Find My Ports app icon

Find My Ports

www.findmyports.com

Eliminate port conflicts and visualize your development servers. Track running processes, monitor resource usage, and manage Vercel deployments directly from your menu bar.

Find My Ports screenshot showing the app interface

Find My Ports provides visibility into development server port usage directly from the macOS menu bar. Developed by BennyKok, the app addresses a common pain point in modern web development: tracking which ports are occupied and by which processes.

The app displays comprehensive process information beyond basic port occupancy. Users can view running processes, their CPU and RAM usage, and the Git branch for project-based processes. This detail level enables quick identification of what is running where without using Activity Monitor or terminal commands like lsof.

A distinguishing feature is Vercel integration. The app displays deployment status alongside local development servers, providing a unified view of local and remote environments. Users can monitor local server status and production deployment progress in one interface.

The interface follows macOS design conventions with automatic light and dark mode support. Port information uses color coding for different process types, distinguishing between web servers, databases, and other development tools.
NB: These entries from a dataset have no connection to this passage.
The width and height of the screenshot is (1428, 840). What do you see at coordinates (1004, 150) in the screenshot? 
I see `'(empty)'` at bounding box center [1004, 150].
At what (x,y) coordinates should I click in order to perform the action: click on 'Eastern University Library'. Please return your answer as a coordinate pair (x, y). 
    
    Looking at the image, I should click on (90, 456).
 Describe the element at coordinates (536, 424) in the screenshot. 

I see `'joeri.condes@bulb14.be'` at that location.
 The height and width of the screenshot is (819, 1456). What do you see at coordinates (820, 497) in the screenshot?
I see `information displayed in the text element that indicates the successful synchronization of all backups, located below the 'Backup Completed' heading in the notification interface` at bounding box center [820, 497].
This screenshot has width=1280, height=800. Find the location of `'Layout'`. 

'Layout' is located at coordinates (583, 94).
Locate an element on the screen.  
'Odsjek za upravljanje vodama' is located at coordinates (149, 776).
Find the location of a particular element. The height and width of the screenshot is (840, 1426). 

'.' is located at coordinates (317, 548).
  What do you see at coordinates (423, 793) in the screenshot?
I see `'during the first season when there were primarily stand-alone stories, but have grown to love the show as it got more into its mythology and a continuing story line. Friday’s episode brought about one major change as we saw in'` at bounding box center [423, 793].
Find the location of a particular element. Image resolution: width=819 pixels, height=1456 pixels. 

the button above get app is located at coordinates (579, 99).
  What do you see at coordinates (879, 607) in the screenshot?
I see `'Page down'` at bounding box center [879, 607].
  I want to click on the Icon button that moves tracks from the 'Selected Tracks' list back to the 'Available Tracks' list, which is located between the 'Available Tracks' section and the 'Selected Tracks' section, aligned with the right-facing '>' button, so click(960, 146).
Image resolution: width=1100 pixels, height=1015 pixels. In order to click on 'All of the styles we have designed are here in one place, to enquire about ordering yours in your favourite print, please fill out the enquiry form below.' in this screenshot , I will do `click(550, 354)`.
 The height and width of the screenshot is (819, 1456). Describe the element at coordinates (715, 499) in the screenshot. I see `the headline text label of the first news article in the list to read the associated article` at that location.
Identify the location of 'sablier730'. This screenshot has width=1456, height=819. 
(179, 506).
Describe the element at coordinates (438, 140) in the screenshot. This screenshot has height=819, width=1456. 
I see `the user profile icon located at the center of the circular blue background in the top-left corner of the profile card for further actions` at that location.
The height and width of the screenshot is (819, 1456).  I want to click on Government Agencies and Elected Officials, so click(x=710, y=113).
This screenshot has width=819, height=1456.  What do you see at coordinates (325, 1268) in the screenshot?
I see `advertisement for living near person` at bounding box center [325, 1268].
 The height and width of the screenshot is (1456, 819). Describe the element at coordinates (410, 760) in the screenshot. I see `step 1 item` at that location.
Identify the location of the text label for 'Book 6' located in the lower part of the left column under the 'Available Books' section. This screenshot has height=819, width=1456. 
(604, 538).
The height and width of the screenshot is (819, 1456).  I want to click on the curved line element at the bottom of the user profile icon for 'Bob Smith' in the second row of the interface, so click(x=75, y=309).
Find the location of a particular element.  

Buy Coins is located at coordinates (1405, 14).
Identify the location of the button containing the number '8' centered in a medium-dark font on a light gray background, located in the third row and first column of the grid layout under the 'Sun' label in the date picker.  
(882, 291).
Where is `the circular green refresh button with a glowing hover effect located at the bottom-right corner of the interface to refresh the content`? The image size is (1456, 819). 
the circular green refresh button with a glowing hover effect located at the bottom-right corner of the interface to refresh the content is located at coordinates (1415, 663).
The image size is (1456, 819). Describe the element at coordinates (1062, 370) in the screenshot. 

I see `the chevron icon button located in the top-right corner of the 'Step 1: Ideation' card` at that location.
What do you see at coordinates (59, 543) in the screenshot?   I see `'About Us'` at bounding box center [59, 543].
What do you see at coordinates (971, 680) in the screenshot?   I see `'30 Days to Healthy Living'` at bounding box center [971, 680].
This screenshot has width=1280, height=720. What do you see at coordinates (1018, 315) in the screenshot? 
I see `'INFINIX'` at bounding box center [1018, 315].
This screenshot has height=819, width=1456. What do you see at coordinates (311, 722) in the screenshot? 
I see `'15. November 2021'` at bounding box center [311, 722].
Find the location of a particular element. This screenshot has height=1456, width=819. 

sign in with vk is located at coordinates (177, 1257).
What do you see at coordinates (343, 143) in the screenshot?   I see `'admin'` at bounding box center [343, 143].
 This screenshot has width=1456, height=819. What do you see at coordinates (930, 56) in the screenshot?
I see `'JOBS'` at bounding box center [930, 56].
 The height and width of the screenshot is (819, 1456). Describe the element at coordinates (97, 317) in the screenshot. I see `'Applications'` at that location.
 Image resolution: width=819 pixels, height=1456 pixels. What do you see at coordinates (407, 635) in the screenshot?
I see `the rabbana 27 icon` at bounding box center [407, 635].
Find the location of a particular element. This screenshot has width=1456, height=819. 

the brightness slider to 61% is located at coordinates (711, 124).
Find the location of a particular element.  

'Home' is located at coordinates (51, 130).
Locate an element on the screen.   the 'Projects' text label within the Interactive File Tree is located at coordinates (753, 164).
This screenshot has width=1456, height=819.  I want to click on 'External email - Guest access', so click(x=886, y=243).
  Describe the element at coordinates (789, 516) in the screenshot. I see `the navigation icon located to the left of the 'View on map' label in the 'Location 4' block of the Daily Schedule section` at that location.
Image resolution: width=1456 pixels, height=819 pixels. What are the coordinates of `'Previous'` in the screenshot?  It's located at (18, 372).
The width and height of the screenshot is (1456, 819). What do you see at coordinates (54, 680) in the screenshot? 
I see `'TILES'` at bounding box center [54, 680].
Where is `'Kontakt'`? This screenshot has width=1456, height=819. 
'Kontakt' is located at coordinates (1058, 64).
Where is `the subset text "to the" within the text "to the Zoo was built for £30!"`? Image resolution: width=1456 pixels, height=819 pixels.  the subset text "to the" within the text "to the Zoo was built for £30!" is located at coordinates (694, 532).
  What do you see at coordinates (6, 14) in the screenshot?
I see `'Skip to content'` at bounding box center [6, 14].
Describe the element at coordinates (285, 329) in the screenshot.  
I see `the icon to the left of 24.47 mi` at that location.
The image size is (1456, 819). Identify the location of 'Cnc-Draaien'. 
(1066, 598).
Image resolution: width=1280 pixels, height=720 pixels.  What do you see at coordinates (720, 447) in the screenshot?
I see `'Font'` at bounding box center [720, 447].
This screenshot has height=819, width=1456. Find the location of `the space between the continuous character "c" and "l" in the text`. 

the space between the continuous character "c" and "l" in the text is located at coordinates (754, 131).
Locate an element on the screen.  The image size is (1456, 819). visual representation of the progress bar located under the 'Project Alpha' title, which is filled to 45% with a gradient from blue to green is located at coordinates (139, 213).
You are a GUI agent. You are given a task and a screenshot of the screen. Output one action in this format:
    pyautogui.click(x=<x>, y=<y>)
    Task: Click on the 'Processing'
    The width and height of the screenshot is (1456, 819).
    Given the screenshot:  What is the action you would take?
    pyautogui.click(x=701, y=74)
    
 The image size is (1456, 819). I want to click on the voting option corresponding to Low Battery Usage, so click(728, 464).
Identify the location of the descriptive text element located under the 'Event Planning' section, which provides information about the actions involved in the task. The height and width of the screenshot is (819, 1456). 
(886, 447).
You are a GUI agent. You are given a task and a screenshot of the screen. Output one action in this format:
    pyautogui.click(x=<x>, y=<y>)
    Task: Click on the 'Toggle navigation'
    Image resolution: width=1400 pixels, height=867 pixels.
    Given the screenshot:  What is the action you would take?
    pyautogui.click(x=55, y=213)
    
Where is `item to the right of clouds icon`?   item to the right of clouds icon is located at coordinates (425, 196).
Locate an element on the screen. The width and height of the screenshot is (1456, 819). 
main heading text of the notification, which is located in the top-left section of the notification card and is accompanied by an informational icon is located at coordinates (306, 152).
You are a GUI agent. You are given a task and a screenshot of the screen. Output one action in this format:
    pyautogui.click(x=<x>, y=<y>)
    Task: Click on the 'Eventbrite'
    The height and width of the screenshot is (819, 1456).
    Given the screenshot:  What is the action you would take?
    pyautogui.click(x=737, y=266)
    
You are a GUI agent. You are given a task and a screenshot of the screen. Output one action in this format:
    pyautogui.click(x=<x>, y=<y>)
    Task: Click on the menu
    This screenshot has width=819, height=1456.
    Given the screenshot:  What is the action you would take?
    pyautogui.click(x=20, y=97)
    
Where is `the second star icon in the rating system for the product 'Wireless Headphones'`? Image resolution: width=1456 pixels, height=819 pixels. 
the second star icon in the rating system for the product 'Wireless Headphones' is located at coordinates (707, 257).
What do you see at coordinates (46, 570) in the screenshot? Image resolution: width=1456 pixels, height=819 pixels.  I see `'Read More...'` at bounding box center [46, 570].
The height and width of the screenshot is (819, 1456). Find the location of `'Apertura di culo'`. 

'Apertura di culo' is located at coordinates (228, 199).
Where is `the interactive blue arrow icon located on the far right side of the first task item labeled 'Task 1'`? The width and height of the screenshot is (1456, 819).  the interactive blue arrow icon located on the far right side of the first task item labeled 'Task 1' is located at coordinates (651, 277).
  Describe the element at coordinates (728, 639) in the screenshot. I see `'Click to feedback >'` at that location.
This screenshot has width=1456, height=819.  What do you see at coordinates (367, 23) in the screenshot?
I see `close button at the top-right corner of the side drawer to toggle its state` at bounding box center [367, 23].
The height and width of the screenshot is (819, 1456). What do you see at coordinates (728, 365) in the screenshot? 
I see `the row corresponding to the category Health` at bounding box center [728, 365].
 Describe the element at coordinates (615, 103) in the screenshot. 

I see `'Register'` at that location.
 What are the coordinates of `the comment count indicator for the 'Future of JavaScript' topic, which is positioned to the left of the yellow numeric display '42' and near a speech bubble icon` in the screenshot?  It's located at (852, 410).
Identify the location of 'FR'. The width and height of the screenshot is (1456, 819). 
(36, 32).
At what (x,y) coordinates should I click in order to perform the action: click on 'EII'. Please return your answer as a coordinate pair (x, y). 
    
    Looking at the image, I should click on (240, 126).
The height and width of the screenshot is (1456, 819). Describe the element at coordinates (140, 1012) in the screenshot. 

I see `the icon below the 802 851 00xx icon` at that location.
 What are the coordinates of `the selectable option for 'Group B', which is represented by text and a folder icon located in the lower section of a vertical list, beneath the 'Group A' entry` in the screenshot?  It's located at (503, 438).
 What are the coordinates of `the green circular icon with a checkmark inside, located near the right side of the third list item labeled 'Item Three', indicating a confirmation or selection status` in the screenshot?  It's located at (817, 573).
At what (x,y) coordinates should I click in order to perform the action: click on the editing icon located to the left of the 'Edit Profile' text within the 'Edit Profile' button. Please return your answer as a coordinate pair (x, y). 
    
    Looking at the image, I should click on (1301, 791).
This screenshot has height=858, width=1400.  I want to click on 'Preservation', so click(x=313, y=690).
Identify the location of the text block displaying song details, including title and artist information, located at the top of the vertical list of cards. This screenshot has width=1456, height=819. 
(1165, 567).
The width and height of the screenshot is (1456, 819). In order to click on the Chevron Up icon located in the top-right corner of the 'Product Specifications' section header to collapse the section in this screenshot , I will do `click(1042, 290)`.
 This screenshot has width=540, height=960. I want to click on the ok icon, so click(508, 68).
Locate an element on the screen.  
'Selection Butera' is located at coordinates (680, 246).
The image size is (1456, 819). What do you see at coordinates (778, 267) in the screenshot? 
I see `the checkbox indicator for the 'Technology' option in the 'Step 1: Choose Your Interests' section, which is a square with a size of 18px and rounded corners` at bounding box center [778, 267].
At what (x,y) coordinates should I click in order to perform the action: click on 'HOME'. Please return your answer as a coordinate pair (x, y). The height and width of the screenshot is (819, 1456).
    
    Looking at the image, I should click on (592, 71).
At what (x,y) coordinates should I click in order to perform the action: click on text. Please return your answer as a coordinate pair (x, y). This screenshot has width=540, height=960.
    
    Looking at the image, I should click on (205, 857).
Quick actions are available directly from the menu bar. Users can terminate stuck processes with one click or launch projects in their code editor. These shortcuts reduce context switching during development.

System requirements: macOS 14 or newer. The requirement ensures access to current system APIs for accurate process monitoring.

Pricing: Single machine license at $20, or extended license for three machines at $48. Available directly from the developer’s website.

Limitations: Functionality focuses specifically on development workflows. Users not running local servers or deploying to Vercel will find limited utility. The macOS 14+ requirement excludes older systems.

Alternatives: Activity Monitor (built-in, less specialized), lsof terminal commands (free, requires command-line knowledge), Sloth (GUI for lsof), ProcessSpy (general process monitoring).

Suitable for users working with modern web frameworks like Next.js, React, Vue, or Svelte who need visibility across their development pipeline and experience frequent port conflicts.